● Your instructions
Where the string "link" occurs in the material below, report the whole line.

● Dataset
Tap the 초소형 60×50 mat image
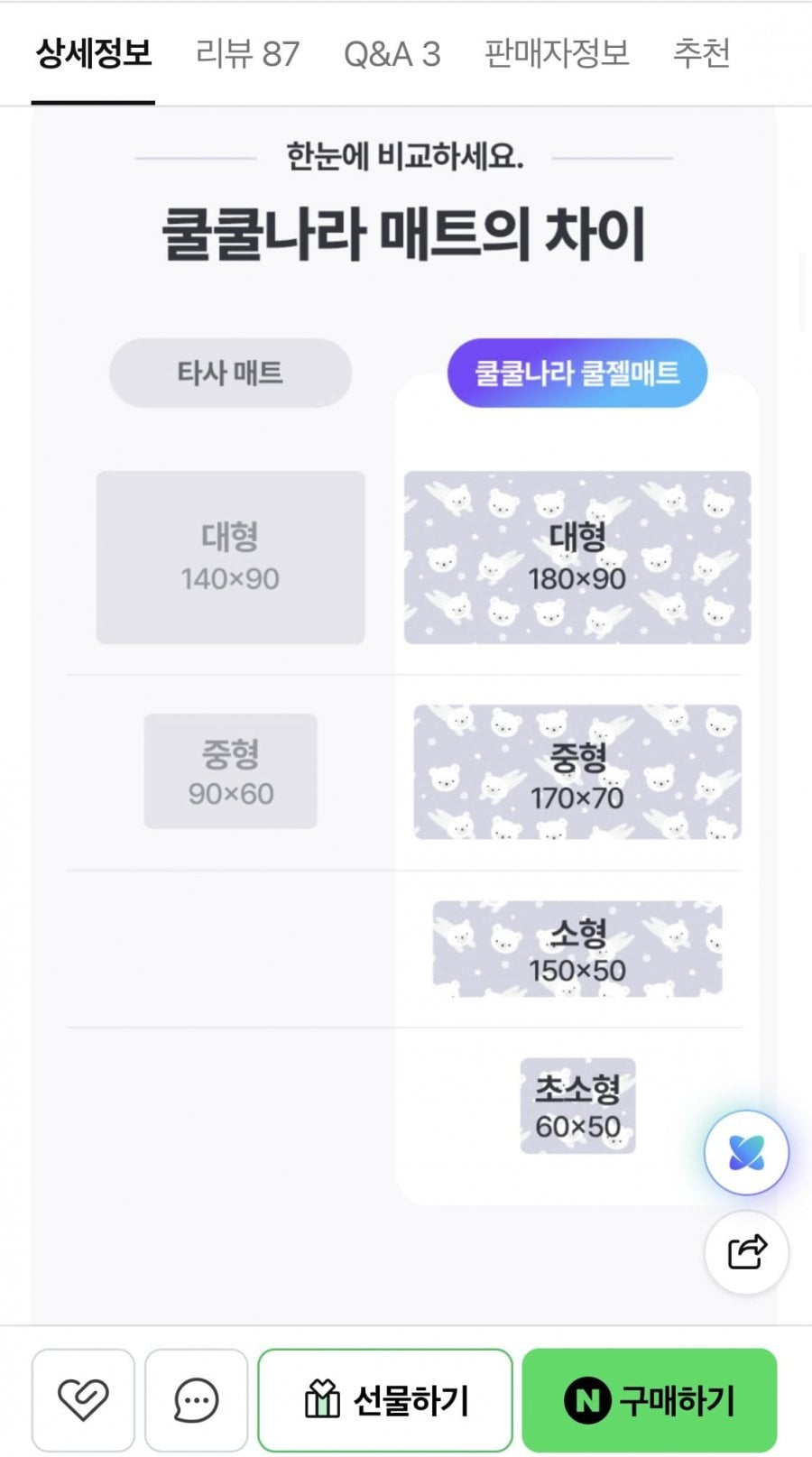The width and height of the screenshot is (812, 1457). (577, 1106)
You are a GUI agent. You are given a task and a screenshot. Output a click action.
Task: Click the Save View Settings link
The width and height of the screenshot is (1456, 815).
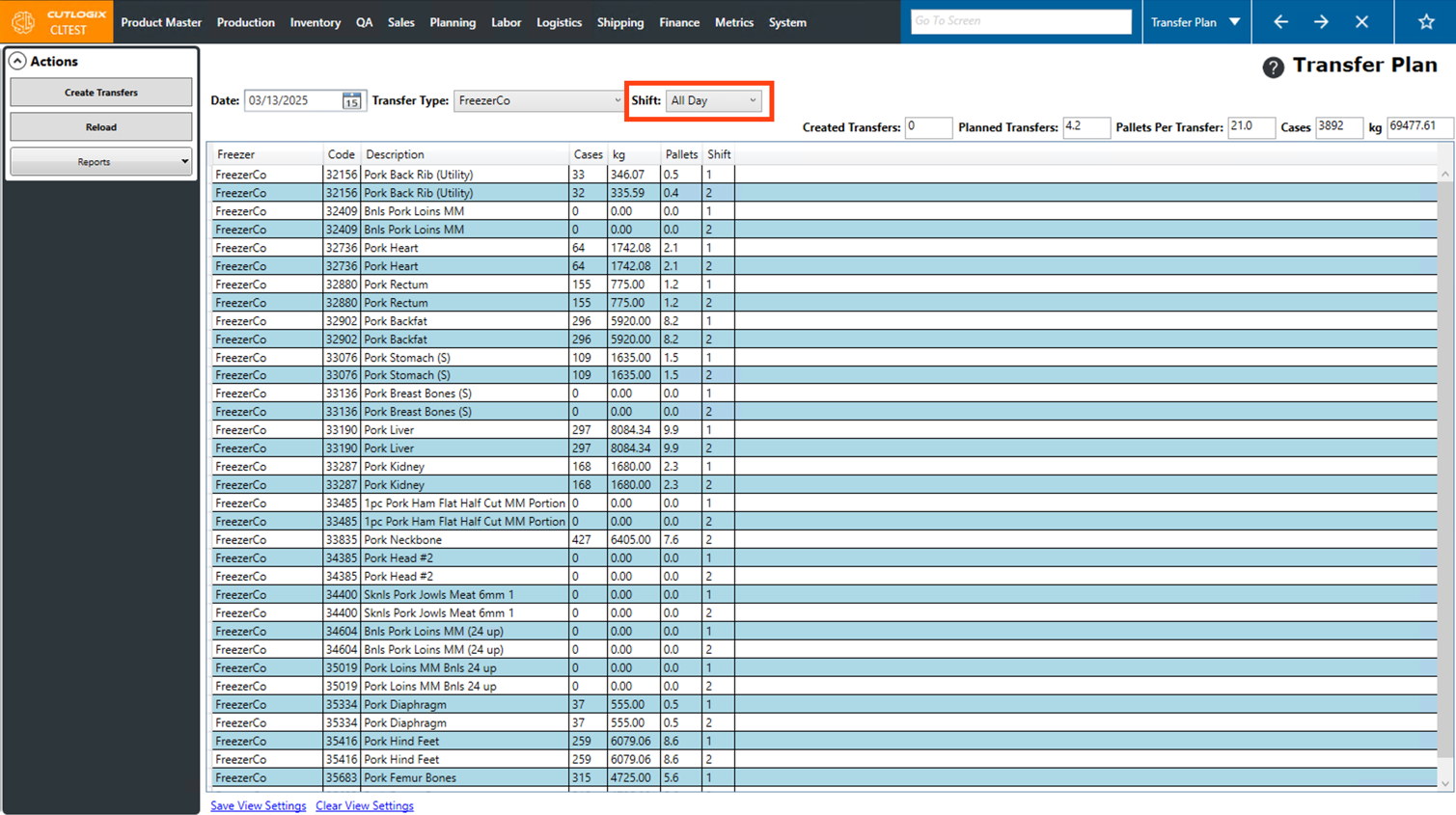[x=258, y=806]
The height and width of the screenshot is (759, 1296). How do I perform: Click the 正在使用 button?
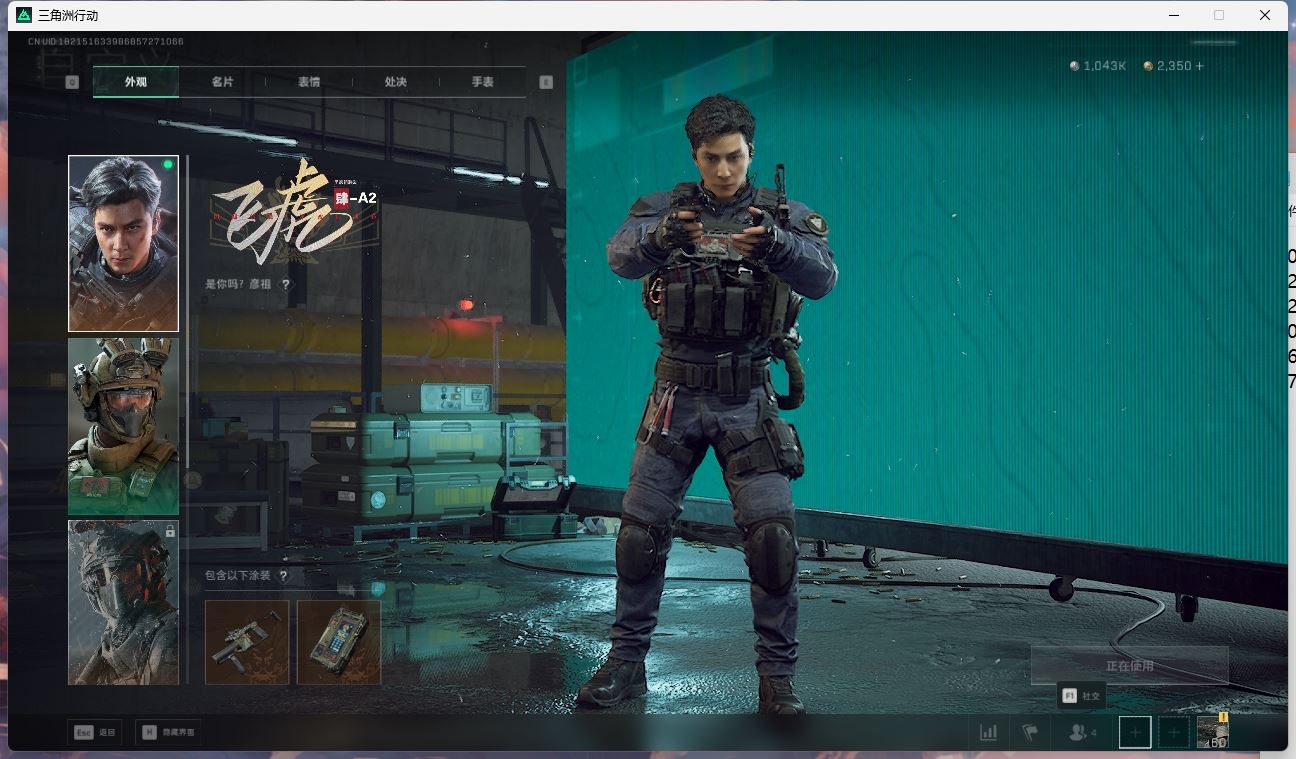pyautogui.click(x=1129, y=666)
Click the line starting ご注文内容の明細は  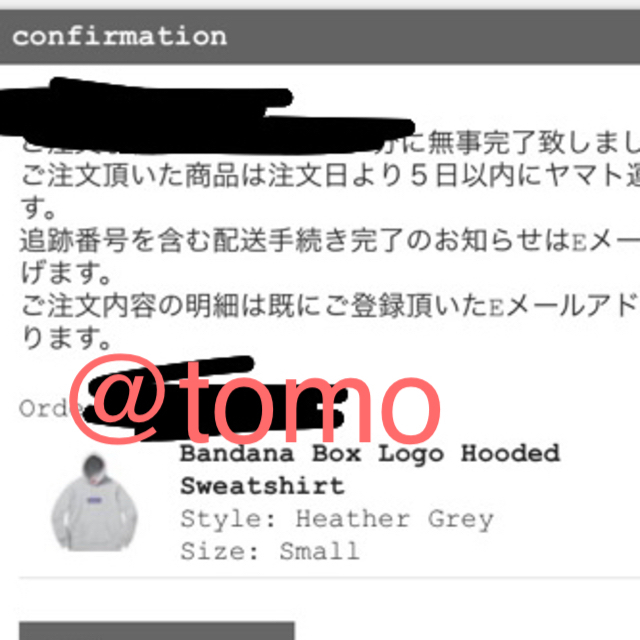click(331, 306)
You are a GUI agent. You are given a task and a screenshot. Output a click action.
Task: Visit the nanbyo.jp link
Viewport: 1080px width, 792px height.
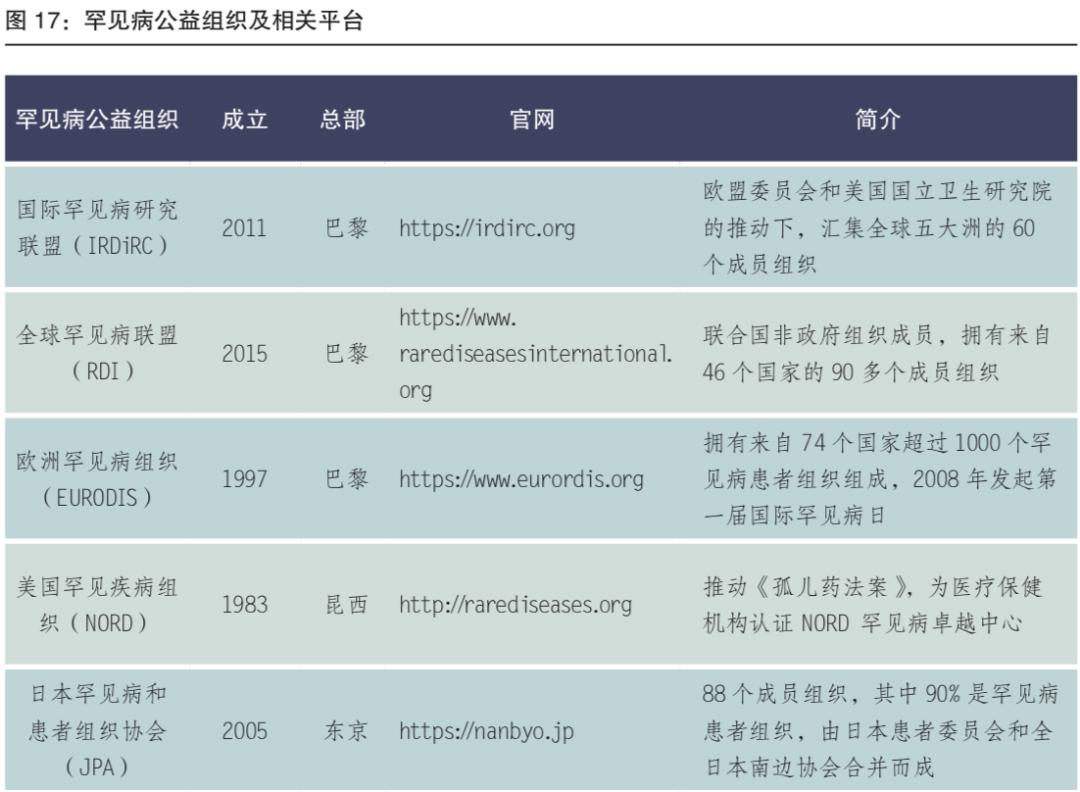(486, 731)
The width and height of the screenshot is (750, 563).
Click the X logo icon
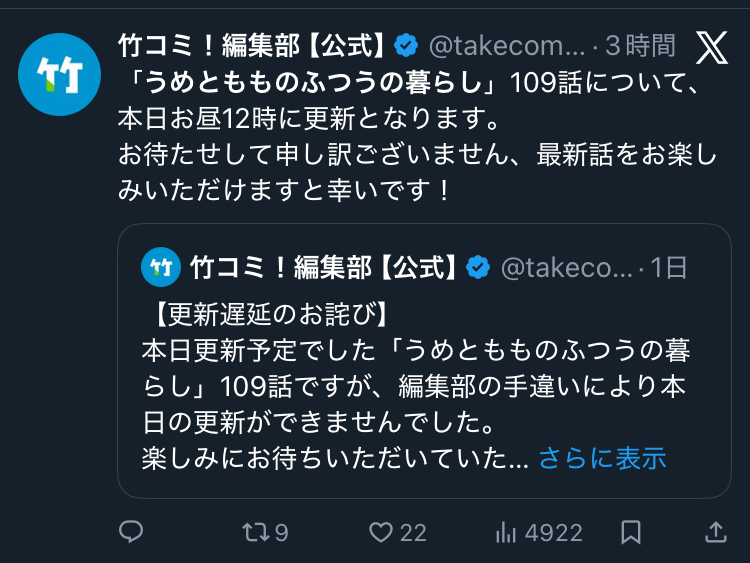(711, 47)
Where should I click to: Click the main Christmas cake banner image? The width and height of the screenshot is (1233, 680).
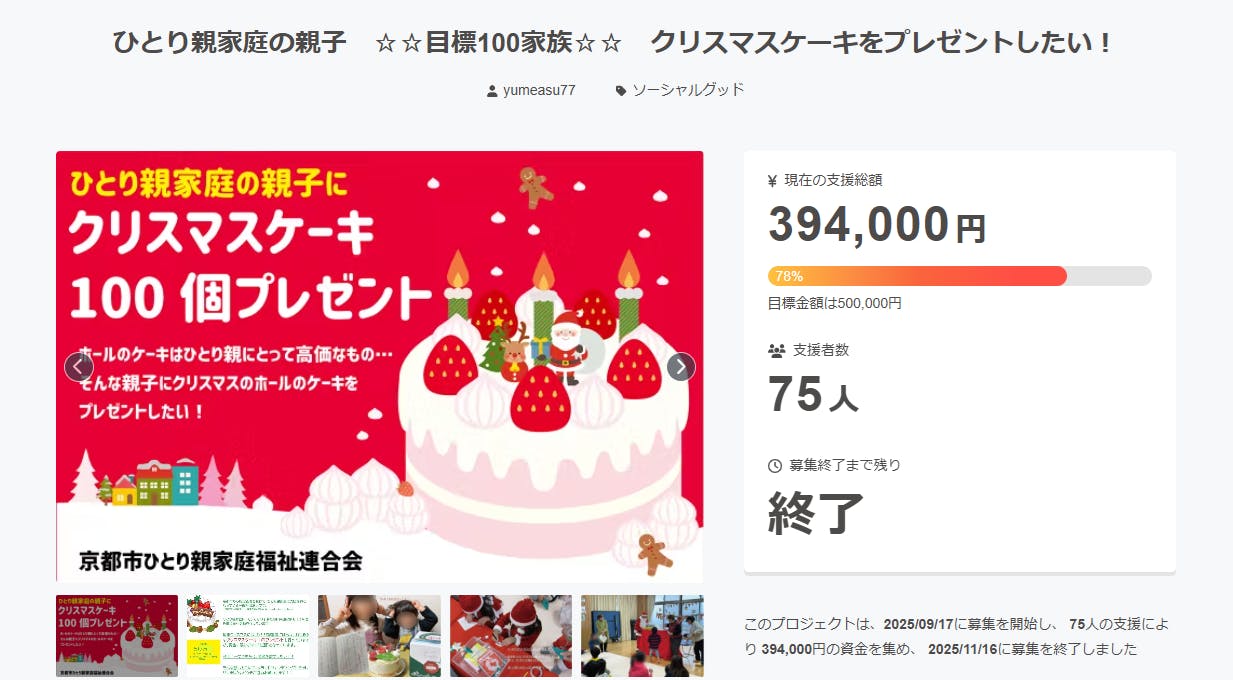380,366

● Solution to this problem
Task: Click the Save View Settings link
Task: Visit the nanbyo.jp link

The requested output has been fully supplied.